Portal IMPRENSA - O papel do humor da internet na sociedade contemporânea e o ativismo digital são temas do livro. Como os pesquisadores trabalham estes temas? Você poderia falar um pouco sobre as pesquisas desenvolvidas com este foco?
Viktor Chagas - Os memes são a expressão de uma nova linguagem comunicacional, um gênero nativo da internet e que requer uma nova experiência de letramento midiático. Por isso, é absolutamente fundamental compreendermos como eles funcionam, qual a sua economia de sentido e produção. No livro, temos um primeiro contato com esse debate, a partir de variados olhares sobre o fenômeno. Há pesquisadores, por exemplo, interessados em compreender os memes como uma piada online, e reconhecer porque, afinal de contas, as pessoas criam e compartilham esses conteúdos. Ou em que o humor brasileiro é semelhante ou diferente de outros tipos de humor, como ele contribui para a constituição de uma certa identidade cultural nacional. Outros estão preocupados em entender qual o papel dos memes no ambiente democrático, se eles podem servir como instrumento para o ativismo digital, se podem levantar pautas para os movimentos sociais. Nesse sentido, destacam-se estudos sobre memes feministas, sobre o modo como ativistas chineses vêm utilizando o humor e a ironia para burlar a censura estatal, ou como os próprios políticos têm empregado essa linguagem na propaganda eleitoral como forma de se aproximar de determinados públicos.

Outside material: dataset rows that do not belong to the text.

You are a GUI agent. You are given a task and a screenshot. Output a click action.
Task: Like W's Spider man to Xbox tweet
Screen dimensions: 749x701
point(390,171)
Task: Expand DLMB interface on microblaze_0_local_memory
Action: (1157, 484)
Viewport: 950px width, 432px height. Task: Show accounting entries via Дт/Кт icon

Portal IMPRENSA - Você fala que os memes da internet realizam o letramento social e político. Como isso é possível? Você poderia exemplificar?

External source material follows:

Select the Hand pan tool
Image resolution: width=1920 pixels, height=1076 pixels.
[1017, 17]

Viktor Chagas - Muito se tem discutido sobre como os memes oportunizam uma certa experiência de letramento midiático, isto é, como essa nova linguagem, de certa forma, requer competências das audiências que nem sempre lhes eram exigidas a partir de outras linguagens. Em resumo, para fazer ou para entender um meme não é necessária apenas uma habilidade técnica, de edição de imagens, vídeo, etc., mas um conjunto de referências culturais que nos permitam entender a piada, compartilhar o sentido de determinada alusão intertextual e assim por diante. Mas essa experiência de letramento não para por aí. Não se trata apenas de um letramento midiático, mas também de uma experiência de familiarização com a política e as demandas da sociedade. Pelo tom muitas vezes bem humorado, pela mensagem sintética, muitas vezes, os memes favorecem a entrada no debate público de indivíduos que antes, por um conjunto de razões, dele não participavam. São pessoas que estão acessando uma série de discussões de forma nova e inaudita, por conta dos memes. Muitas ganham uma consciência ampliada por conta disso, outras se tornam obtusas. São mulheres se mobilizando em torno de uma hashtag que aglutina depoimentos pessoais e críticas à cultura do estupro, são negros buscando afirmar sua identidade, e também atores do espectro reacionário fazendo piadas sexistas, racistas. O fato é que os memes podem proporcionar esse primeiro contato com o debate político a muitas pessoas. E esse potencial precisa ser melhor aproveitado, especialmente pelo campo democrático.